1. Introduction
Individuals are susceptible to falls due to instability in their lower extremities and limited joint mobility during daily activities [
1]. The likelihood and severity of falls are particularly high in individuals over the age of 65, with 30–40% experiencing at least one fall per year. These falls can result in fractures or other long-term health issues, which can cause significant physical and psychological injury [
2,
3,
4]. Injuries sustained by older adults from falls depend not only on the injuries incurred but also on the time interval between the onset of the fall and the receipt of help and treatment. Medical research has shown that timely assistance or treatment after a fall can reduce the risk of sequelae from later falls as well as accidental death [
5]. Providing timely assistance and treatment services for elderly individuals who live alone and have fallen at home is of significant social and practical importance. This ensures the safety and security of the elderly.
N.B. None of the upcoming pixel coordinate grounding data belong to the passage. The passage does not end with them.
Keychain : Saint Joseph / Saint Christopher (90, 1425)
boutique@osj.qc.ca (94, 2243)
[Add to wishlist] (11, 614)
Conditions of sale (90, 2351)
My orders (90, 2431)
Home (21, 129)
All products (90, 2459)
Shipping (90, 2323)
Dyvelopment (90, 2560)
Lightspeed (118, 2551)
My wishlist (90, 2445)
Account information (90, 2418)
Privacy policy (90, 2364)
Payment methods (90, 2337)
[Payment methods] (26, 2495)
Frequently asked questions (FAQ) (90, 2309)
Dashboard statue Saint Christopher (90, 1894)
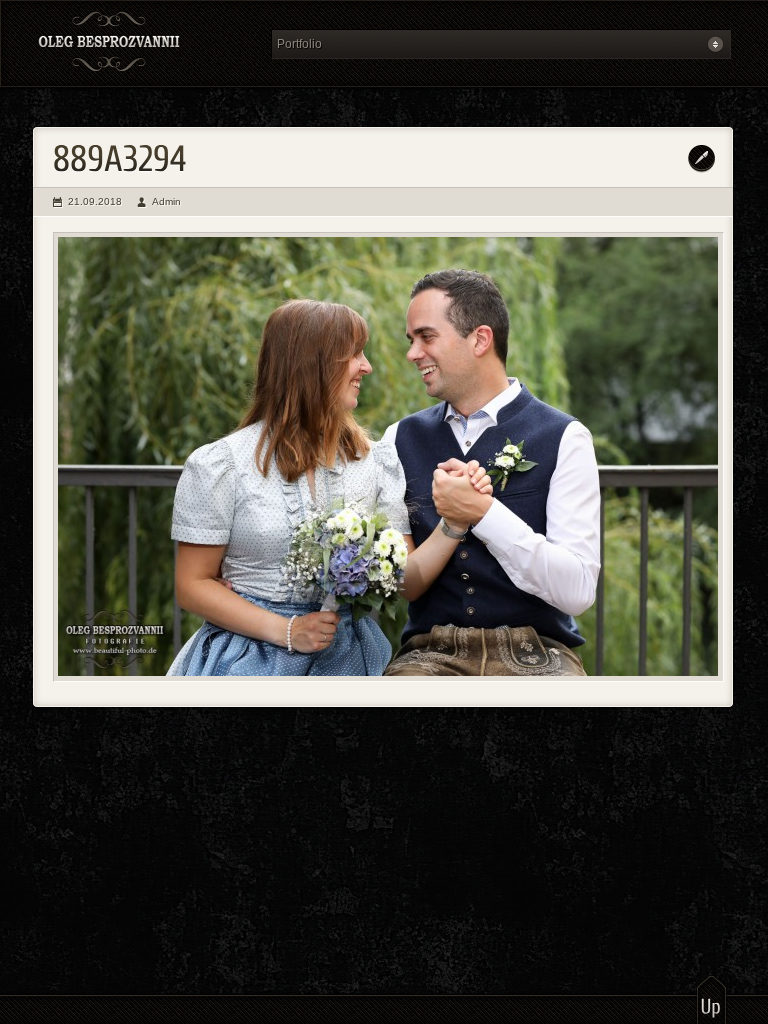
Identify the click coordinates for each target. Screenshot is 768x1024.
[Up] (711, 999)
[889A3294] (388, 457)
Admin (166, 201)
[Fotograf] (146, 43)
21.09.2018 (95, 201)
Currently, there are several methods for detecting human posture [
6] which can also recognize and detect falls. Wearable technology development can integrate sensors, wireless communication, and other technologies into wearable devices. These devices support various interaction methods, such as gesture and eye movement, to capture human body movement and posture information. They use multi-information data fusion to achieve the detection of human falls, resulting in high detection accuracy and real-time detection [
7,
8,
9,
10]. However, older people may forget to wear them after charging, which hinders prolonged detection due to the need for frequent recharging. Placing sensor nodes in a specific area to monitor changes in the human body’s center of gravity, movement trajectory, and position can provide valuable information about the body’s posture and overall situation [
11,
12,
13,
14]. However, deployment costs are high, and external environmental limitations and interference can be a challenge.
The utilization of cameras or other imaging devices for real-time acquisition of image information in a monitoring area, coupled with the application of deep learning techniques to analyze the acquired image data and determine human body movement postures, represents a current research focus [
15,
16]. Deep learning methods for analysis can be broadly categorized into two directions: two-stage and one-stage [
17]. Prominent examples of two-stage algorithms include R-CNN, Mask R-CNN [
18], R-FCN [
19], and Faster R-CNN [
20]. These approaches offer advantages such as high detection rates and low memory usage [
21,
22]. On the other hand, one-stage algorithms like the YOLO series [
23,
24,
25] and the SSD series perform candidate frame generation and classification in a single step. By dividing images into grids, these algorithms directly predict target categories and anchor frames on the images before obtaining final results through filtering and post-processing. Due to their lower computational requirements, one-stage algorithms are more suitable for real-time detection projects. Furthermore, recent advancements in the YOLO series have significantly improved target detection accuracy, establishing the one-stage algorithm as the mainstream choice for practical applications. Therefore, this paper selects YOLOv8 as its foundation to enhance fall detection in complex scenes.
The YOLOv8 model represents the latest advancement in the YOLO series, incorporating novel enhancements derived from YOLOv5 to optimize performance and flexibility, thereby rendering it more suitable for diverse target detection tasks. Comprising three key components—the backbone, neck network, and detection head—this model leverages the C2f module within its backbone network to effectively merge the C3 and ELAH structures, facilitating superior feature transfer and enhancing information utilization efficiency. Notably, the YOLOv8 detection head adopts a decoupled head approach by eliminating the objectness branch while retaining only classification and regression branches. This simplification significantly streamlines the model architecture. Additionally, an Anchor Free strategy is employed which eliminates reliance on predefined anchors; instead enabling adaptive learning of object size and position. Consequently, these advancements contribute to improved accuracy and robustness in object detection.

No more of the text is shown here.